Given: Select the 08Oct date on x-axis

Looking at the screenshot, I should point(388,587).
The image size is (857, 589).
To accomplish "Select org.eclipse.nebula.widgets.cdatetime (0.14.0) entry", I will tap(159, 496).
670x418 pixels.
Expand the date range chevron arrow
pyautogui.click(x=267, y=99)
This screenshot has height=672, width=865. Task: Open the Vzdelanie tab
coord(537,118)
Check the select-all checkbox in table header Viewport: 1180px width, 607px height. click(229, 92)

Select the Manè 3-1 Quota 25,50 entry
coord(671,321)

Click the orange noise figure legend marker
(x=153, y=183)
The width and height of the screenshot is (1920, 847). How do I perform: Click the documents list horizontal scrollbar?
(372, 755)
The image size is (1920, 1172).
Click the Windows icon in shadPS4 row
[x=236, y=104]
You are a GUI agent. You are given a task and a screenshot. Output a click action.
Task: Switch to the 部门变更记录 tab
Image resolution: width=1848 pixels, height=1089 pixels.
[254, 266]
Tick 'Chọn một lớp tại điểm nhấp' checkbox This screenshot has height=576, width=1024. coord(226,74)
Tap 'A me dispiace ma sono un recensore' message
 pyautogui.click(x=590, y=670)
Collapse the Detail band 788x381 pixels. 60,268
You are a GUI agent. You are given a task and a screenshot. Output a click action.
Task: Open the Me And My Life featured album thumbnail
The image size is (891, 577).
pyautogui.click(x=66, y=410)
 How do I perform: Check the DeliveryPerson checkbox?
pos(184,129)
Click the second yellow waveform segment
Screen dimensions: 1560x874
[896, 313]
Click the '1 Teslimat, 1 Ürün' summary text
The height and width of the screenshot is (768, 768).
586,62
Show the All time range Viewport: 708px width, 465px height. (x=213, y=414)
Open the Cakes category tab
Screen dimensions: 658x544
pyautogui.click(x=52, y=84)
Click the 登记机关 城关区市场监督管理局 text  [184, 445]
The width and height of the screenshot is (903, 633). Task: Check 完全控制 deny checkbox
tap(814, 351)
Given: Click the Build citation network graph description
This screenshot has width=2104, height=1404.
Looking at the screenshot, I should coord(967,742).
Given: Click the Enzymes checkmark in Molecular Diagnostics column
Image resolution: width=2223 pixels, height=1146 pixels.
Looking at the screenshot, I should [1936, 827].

• **Prompt**: Exact transcription of the listing is needed, with no line left out.

• **Output for this exercise**:
Given: Select the 08Oct date on x-axis

Looking at the screenshot, I should point(388,587).
The image size is (857, 589).
To accomplish "Select org.eclipse.nebula.widgets.cdatetime (0.14.0) entry", I will tap(159, 496).
670x418 pixels.
Expand the date range chevron arrow
pyautogui.click(x=267, y=99)
This screenshot has height=672, width=865. Task: Open the Vzdelanie tab
coord(537,118)
Check the select-all checkbox in table header Viewport: 1180px width, 607px height. click(229, 92)

Select the Manè 3-1 Quota 25,50 entry
coord(671,321)

Click the orange noise figure legend marker
(x=153, y=183)
The width and height of the screenshot is (1920, 847). How do I perform: Click the documents list horizontal scrollbar?
(372, 755)
The image size is (1920, 1172).
Click the Windows icon in shadPS4 row
[x=236, y=104]
You are a GUI agent. You are given a task and a screenshot. Output a click action.
Task: Switch to the 部门变更记录 tab
Image resolution: width=1848 pixels, height=1089 pixels.
[254, 266]
Tick 'Chọn một lớp tại điểm nhấp' checkbox This screenshot has height=576, width=1024. coord(226,74)
Tap 'A me dispiace ma sono un recensore' message
 pyautogui.click(x=590, y=670)
Collapse the Detail band 788x381 pixels. 60,268
You are a GUI agent. You are given a task and a screenshot. Output a click action.
Task: Open the Me And My Life featured album thumbnail
The image size is (891, 577).
pyautogui.click(x=66, y=410)
 How do I perform: Check the DeliveryPerson checkbox?
pos(184,129)
Click the second yellow waveform segment
Screen dimensions: 1560x874
[896, 313]
Click the '1 Teslimat, 1 Ürün' summary text
The height and width of the screenshot is (768, 768).
586,62
Show the All time range Viewport: 708px width, 465px height. (x=213, y=414)
Open the Cakes category tab
Screen dimensions: 658x544
pyautogui.click(x=52, y=84)
Click the 登记机关 城关区市场监督管理局 text  [184, 445]
The width and height of the screenshot is (903, 633). Task: Check 完全控制 deny checkbox
tap(814, 351)
Given: Click the Build citation network graph description
This screenshot has width=2104, height=1404.
Looking at the screenshot, I should coord(967,742).
Given: Click the Enzymes checkmark in Molecular Diagnostics column
Image resolution: width=2223 pixels, height=1146 pixels.
Looking at the screenshot, I should [1936, 827].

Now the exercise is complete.